| Data under study |

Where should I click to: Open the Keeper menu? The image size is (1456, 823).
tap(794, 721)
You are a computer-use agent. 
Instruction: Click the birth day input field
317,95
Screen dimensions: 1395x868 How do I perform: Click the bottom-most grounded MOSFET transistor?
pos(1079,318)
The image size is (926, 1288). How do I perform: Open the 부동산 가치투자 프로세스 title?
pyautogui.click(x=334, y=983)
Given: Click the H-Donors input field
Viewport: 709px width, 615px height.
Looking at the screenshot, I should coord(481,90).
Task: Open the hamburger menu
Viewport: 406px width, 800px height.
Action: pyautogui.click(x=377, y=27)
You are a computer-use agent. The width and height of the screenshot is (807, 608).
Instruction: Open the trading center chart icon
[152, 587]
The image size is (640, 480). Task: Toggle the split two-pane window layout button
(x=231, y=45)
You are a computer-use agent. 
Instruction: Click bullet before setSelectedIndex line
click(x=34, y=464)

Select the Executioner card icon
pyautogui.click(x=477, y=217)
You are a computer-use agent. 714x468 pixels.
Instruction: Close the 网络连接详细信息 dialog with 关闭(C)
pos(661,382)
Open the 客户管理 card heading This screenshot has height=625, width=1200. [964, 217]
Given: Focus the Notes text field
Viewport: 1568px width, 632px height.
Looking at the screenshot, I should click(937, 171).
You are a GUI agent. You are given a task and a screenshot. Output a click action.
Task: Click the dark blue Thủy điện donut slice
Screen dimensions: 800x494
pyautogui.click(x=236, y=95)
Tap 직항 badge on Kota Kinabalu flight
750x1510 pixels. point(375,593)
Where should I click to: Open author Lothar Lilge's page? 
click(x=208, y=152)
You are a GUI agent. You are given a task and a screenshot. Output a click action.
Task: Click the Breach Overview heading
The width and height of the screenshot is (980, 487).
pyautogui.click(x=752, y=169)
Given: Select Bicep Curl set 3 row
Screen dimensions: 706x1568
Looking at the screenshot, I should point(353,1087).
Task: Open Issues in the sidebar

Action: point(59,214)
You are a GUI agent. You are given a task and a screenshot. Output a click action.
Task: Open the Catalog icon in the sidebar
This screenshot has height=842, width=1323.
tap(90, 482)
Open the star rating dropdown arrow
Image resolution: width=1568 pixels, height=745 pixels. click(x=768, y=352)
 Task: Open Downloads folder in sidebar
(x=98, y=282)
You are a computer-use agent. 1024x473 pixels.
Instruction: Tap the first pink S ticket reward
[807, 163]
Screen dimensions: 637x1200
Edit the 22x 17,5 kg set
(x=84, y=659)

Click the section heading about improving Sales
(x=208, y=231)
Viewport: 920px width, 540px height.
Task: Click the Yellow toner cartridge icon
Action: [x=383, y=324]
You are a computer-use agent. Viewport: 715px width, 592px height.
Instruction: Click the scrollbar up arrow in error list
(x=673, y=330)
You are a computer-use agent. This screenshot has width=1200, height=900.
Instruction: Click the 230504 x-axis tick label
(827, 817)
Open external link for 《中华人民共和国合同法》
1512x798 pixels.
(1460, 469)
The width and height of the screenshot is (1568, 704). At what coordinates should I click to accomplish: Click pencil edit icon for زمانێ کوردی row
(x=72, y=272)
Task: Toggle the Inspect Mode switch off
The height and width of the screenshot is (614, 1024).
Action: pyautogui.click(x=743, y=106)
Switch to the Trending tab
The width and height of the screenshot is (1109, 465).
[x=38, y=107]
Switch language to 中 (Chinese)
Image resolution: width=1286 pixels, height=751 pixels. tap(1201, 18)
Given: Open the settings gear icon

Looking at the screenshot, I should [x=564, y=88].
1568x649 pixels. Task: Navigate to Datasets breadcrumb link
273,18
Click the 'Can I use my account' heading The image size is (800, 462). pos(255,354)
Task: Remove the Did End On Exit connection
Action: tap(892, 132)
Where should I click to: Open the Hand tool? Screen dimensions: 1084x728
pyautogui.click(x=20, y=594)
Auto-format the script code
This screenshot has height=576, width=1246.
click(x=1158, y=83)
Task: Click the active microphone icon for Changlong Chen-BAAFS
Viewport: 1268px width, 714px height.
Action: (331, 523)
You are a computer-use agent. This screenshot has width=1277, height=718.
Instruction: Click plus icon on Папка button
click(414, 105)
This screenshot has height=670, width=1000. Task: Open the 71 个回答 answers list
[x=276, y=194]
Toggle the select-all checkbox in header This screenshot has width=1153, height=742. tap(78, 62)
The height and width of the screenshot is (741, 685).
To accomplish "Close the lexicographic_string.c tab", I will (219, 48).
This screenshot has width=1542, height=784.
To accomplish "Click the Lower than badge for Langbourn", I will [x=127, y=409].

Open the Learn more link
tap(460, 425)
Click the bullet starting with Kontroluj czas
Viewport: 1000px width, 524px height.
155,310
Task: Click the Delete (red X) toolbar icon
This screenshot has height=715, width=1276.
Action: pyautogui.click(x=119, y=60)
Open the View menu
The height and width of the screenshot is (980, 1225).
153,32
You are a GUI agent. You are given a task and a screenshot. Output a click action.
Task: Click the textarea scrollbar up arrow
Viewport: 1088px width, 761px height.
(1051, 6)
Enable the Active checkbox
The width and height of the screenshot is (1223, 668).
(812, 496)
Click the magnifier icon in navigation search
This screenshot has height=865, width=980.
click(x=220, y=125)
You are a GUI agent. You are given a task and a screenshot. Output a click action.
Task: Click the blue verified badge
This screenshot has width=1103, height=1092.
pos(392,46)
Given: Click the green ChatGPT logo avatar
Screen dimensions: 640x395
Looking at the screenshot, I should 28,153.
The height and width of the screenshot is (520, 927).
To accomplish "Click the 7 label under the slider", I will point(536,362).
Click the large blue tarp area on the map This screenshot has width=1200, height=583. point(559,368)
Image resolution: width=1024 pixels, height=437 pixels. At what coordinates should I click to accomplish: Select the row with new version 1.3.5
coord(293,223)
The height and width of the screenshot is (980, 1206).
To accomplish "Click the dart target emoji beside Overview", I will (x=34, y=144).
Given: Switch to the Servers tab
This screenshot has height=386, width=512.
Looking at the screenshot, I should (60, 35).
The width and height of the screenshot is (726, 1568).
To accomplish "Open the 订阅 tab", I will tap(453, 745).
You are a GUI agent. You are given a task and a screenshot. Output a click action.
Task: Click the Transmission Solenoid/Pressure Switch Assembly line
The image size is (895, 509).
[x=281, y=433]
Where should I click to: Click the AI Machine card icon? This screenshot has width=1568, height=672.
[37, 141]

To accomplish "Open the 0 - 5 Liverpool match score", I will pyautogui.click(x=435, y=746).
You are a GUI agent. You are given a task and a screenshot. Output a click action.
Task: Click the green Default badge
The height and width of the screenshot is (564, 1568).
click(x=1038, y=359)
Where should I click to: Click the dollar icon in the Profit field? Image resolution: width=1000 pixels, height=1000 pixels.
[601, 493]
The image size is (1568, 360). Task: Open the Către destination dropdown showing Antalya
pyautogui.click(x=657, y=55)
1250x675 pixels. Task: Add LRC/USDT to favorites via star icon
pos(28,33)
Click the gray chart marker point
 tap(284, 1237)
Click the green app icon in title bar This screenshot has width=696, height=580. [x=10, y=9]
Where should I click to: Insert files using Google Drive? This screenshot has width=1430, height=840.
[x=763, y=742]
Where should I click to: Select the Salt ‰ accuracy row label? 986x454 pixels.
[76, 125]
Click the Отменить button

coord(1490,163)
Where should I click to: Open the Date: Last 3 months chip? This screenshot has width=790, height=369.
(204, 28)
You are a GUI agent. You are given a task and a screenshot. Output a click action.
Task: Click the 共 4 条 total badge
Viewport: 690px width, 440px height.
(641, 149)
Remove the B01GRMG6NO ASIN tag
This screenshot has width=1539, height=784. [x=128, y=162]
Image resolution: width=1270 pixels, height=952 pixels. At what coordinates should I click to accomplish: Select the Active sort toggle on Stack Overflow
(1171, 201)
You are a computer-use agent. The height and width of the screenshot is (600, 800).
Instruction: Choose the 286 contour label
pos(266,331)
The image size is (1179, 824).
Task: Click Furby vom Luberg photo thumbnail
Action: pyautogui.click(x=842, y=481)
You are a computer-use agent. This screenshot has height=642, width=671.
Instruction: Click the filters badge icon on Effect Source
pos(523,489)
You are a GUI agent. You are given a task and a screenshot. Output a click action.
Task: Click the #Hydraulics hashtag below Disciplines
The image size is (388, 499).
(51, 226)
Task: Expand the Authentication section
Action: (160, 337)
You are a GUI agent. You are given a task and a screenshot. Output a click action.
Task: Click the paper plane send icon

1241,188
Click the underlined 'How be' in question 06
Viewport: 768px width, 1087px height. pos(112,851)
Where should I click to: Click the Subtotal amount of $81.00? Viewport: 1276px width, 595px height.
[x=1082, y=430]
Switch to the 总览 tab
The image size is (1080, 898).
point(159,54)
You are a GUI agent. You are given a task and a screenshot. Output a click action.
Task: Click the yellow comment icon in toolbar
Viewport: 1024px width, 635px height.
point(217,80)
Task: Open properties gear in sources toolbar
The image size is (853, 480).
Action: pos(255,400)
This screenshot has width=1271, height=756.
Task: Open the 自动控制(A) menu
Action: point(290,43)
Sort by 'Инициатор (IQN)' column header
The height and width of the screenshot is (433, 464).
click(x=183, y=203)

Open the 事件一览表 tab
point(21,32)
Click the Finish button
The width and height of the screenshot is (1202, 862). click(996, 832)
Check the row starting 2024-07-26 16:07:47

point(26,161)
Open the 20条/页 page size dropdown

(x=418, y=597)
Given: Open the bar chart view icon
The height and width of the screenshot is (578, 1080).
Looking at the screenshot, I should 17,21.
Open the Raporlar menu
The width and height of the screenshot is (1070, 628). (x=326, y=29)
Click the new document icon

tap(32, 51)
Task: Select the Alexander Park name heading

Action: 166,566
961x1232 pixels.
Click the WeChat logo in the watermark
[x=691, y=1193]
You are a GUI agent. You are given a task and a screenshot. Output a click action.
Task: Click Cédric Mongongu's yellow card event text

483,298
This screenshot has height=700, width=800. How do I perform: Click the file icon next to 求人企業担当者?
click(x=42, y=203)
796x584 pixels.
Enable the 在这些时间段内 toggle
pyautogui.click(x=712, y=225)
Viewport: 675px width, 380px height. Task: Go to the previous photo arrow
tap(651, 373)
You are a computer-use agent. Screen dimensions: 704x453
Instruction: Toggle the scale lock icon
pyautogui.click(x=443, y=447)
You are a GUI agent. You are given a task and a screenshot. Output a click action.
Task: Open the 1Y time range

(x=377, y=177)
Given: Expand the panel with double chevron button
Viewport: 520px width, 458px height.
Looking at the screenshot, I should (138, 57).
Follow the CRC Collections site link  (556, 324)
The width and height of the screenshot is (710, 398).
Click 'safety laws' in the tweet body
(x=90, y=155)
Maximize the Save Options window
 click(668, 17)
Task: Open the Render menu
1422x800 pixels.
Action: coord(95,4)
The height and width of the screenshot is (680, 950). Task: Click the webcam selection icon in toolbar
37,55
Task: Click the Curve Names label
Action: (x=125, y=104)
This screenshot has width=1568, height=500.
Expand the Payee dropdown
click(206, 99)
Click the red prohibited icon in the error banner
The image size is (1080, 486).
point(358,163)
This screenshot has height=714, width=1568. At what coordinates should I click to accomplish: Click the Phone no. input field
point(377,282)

| What to work on |
Would you copy out exactly the lines above that start at the one containing "The height and width of the screenshot is (564, 1568)." and end at the one containing "Click the green app", inclusive?

| Output |
The height and width of the screenshot is (564, 1568).
click(x=1038, y=359)
Where should I click to: Click the dollar icon in the Profit field? Image resolution: width=1000 pixels, height=1000 pixels.
[601, 493]
The image size is (1568, 360). Task: Open the Către destination dropdown showing Antalya
pyautogui.click(x=657, y=55)
1250x675 pixels. Task: Add LRC/USDT to favorites via star icon
pos(28,33)
Click the gray chart marker point
 tap(284, 1237)
Click the green app icon in title bar This screenshot has width=696, height=580. [x=10, y=9]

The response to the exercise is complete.